Debian seemed to be a good choice for me, as it is a large distro with lots of tools, and there were already some tools to analyze its dependency graph. Yet the big ball of mud makes it hard to actually find those problematic packages (e.g. dependencies to cdbs or some debian helper tools are totally irrelevant for me).

We've found that having the theoretical foundations done doesn't actually help us much with bootstrapping in practice. The stats.html page shows a lot of points in the graph where dropping a build dependency would greatly reduce the graph size (strong bridges) or where cross compiling a package would do the same (strong articulation points). But more often than not, those build dependencies are hard dependencies and cannot be dropped or the source package cannot be cross-compiled due to the gcc-for-host issue.

From my understanding the debian-cross mailinglist focuses more on "real-world" implications when cross-compiling Debian for a new architecture, i.e. GNAT is no problem as you can build a cross-GNAT for the target architecture and then compile GNAT for it. GCC is no problem for us either, since there exist bootstrap paths from GNU Mes as well as from M2-Planet C-compiler to build gcc.

Yes, most people on IRC or the mailing list I quoted work on making Debian actually bootstrappable.

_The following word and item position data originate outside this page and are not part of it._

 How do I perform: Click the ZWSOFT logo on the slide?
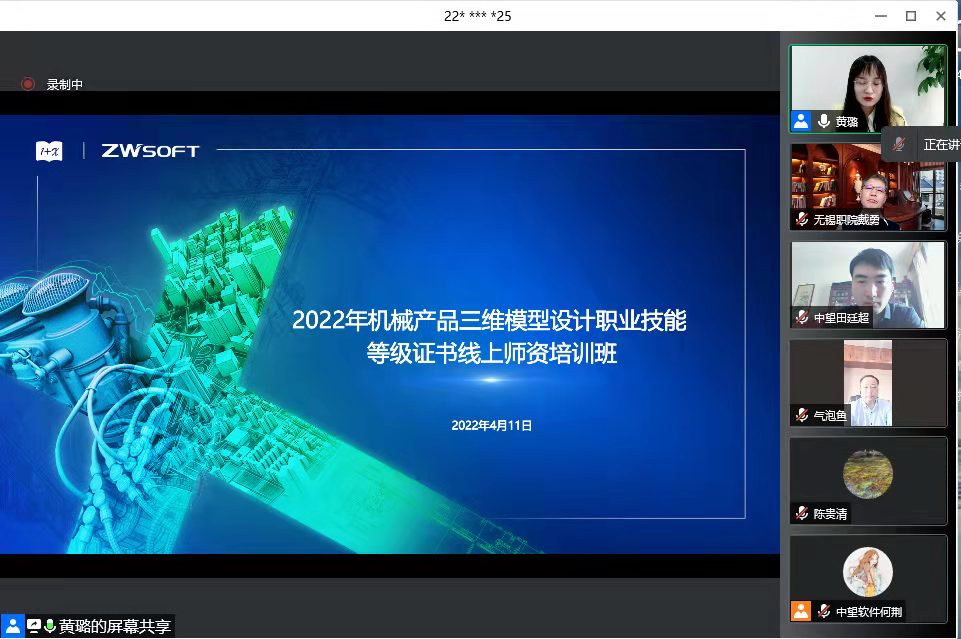(x=150, y=151)
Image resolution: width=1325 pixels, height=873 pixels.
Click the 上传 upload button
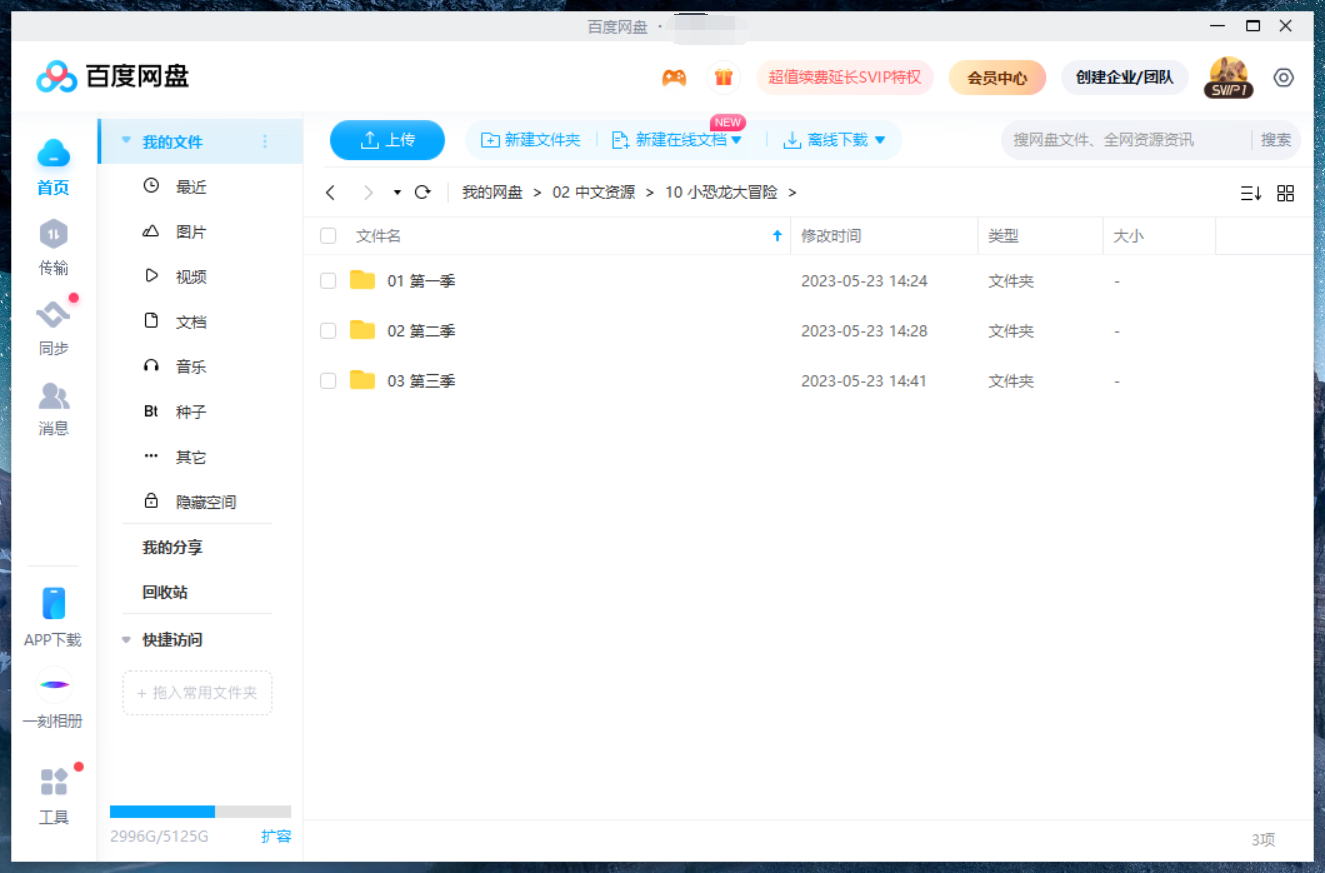coord(387,140)
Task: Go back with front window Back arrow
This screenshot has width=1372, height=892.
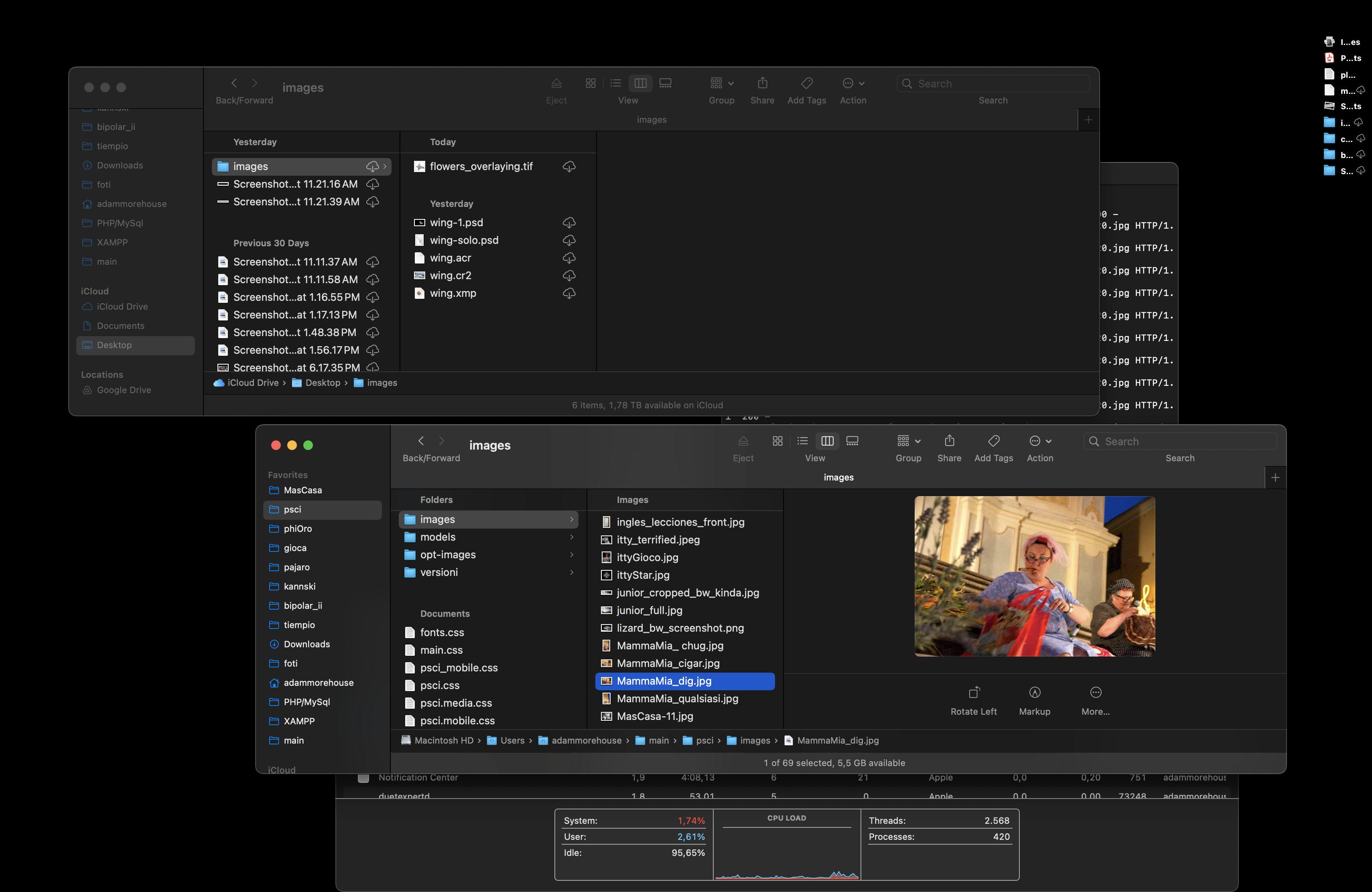Action: [x=421, y=441]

The theory part was done by me 10 years ago and I've honestly felt little motivation to continue with that because I don't see how such work could actually help bootstrapping the actual thing. Which...

When you are interested in those goals as well, you are also welcome to join in #bootstrappable on Libera.Chat (logs at http://logs.guix.gnu.org/bootstrappable) or on the bootstrappable@freelists.org mailing list (https://www.freelists.org/list/bootstrappable).

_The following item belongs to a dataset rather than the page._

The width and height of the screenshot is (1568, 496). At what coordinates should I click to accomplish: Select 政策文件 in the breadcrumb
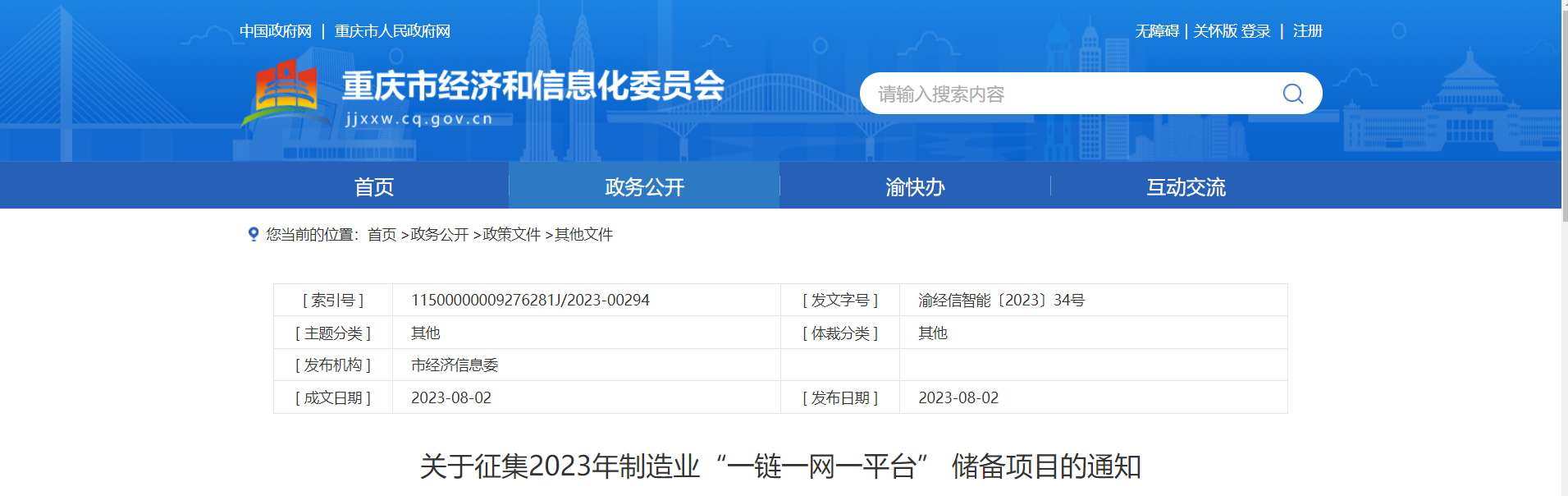[511, 235]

...does not mean that I'm trying to diss your work. I'm happy that this is what you are having fun with! But that's my own reason why I don't do much more theory stuff anymore, I'm afraid. Anyways, feel free to drop me a mail if you have any botch questions whenever you like or send me a patch if you have some improvements for it. Thanks!

schierlm commented 2 years ago

You can get botch to not treat virtual packages and alternatives as "all of them needed" (aka --closuretype) by choosing --strongtype (only consider strong dependencies) or --optgraph (find smallest installation set possible). There is also a tool that uses aspcud to find the most minimal graph size called botch-optuniv.

I think I played with these options but was not able to replicate the result of apt-get build-dep. But never mind, I got what (I believe) I wanted, and probably it does not matter that much anyway.

We've found that having the theoretical foundations done doesn't actually help us much with bootstrapping in practice.

And I believe there are too many distro-agnostic bootstrapping problems left to make a distro truly bootstrappable. Gnu Guix is trying very hard lately (even by resurrecting and maintaining old versions of packages to make for a working bootstrap build), yet some packages (like GNAT; Autogen or fpc) cheat (by depending on precompiled blobs) in doing so.

those build dependencies are hard dependencies and cannot be dropped

At least not with reasonable effort. There is a way to break the bison -> bison dependency cycle, but it involves heirloom yacc, which is not actually maintained or packaged in any mainstream distro (as far as I know). And Debian decided to "cheat" by just using the precompiled grammars included in the upstream tarball (so you don't even see this dependency in botch's graphs).